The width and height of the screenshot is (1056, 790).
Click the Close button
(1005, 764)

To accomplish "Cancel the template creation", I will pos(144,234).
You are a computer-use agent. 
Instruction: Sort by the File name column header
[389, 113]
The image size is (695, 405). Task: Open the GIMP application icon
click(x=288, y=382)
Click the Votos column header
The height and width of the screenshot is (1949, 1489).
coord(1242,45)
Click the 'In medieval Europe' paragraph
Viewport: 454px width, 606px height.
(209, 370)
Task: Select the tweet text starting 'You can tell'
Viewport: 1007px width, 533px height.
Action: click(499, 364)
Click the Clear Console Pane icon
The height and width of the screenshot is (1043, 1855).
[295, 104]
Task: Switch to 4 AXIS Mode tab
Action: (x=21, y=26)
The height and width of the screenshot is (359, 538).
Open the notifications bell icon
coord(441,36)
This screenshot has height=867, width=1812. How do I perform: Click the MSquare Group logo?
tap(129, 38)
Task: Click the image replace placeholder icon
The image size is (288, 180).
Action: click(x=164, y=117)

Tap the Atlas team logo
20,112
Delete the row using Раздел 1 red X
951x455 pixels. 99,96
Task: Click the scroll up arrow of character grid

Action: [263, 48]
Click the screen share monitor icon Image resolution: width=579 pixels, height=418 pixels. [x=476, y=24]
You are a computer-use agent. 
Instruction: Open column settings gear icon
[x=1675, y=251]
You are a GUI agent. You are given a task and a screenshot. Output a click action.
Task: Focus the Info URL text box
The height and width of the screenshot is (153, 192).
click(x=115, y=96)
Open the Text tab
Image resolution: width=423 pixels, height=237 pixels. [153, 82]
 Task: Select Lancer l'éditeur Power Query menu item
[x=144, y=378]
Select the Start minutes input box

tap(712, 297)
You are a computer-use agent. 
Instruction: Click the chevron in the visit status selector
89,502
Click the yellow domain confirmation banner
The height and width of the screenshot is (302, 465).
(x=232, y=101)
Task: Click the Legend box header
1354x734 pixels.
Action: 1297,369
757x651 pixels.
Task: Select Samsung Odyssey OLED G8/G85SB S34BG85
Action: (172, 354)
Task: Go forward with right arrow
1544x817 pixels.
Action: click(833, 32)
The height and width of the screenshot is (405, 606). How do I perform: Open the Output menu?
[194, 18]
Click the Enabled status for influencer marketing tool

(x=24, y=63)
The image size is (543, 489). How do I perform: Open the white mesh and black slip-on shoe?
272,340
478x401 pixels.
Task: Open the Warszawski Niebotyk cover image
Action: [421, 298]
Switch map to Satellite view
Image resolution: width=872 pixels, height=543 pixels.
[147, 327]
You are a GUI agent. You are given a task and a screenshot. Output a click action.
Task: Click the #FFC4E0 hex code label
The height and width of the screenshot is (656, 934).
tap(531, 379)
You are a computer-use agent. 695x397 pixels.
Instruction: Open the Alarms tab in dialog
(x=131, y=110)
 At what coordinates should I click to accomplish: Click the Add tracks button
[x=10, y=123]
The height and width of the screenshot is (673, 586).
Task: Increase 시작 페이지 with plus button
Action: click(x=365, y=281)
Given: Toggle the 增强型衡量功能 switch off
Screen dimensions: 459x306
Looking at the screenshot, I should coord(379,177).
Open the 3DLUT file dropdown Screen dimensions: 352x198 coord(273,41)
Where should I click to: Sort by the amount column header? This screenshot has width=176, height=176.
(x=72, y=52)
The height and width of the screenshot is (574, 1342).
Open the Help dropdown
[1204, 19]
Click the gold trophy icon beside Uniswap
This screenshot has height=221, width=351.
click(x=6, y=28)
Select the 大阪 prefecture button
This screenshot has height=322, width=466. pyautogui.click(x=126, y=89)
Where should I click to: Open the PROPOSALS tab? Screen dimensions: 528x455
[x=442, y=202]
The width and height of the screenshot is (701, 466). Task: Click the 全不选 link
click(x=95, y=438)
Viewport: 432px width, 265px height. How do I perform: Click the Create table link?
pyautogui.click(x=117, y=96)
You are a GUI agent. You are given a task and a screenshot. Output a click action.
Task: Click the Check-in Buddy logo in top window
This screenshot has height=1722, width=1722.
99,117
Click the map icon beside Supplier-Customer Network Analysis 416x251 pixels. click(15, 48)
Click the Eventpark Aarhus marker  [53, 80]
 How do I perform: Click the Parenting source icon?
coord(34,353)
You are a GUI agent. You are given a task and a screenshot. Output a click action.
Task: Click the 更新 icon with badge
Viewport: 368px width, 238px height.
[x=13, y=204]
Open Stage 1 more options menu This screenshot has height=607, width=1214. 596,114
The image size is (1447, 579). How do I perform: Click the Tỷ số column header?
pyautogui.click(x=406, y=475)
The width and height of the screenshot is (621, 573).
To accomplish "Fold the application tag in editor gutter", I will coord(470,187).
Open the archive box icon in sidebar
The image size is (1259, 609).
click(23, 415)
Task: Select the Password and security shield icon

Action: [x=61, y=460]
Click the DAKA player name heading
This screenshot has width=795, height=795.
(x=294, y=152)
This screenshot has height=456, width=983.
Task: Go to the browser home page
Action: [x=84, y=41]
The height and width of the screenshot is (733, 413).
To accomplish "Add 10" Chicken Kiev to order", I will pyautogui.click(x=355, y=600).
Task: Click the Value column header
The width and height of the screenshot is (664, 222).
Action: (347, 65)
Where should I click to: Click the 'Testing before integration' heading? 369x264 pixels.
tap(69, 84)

▸ WHAT YOU NEED TO DO: Pull out every line of the entries that includes the word "will".

▸ YOUR SOLUTION:
To accomplish "Cancel the template creation", I will pos(144,234).
To accomplish "Fold the application tag in editor gutter", I will coord(470,187).
To accomplish "Add 10" Chicken Kiev to order", I will pyautogui.click(x=355, y=600).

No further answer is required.